**ACTIVITY**:
The listing below is to be written out word for word, minus its images.

--- RECORD SET Enclosed Below ---

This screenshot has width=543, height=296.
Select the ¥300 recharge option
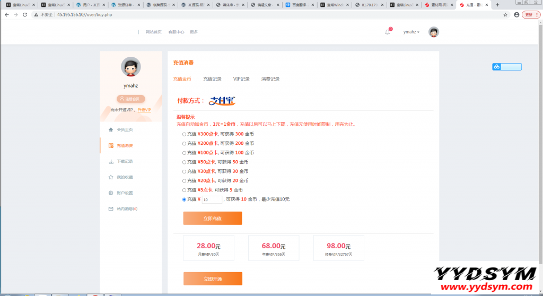tap(184, 134)
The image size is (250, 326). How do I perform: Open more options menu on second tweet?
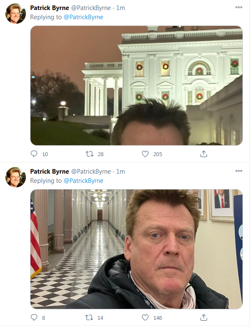click(239, 171)
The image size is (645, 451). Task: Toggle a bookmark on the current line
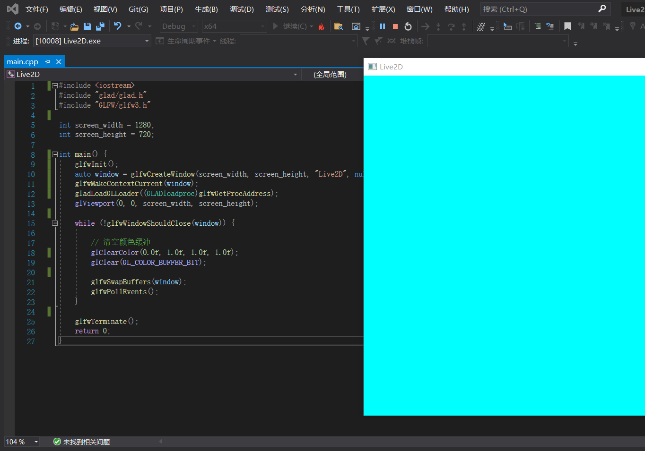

--- End of Enclosed RECORD SET ---

**EXERCISE SOLUTION**:
This screenshot has width=543, height=296.
Select the ¥300 recharge option
tap(184, 134)
The image size is (250, 326). How do I perform: Open more options menu on second tweet?
click(239, 171)
The image size is (645, 451). Task: Toggle a bookmark on the current line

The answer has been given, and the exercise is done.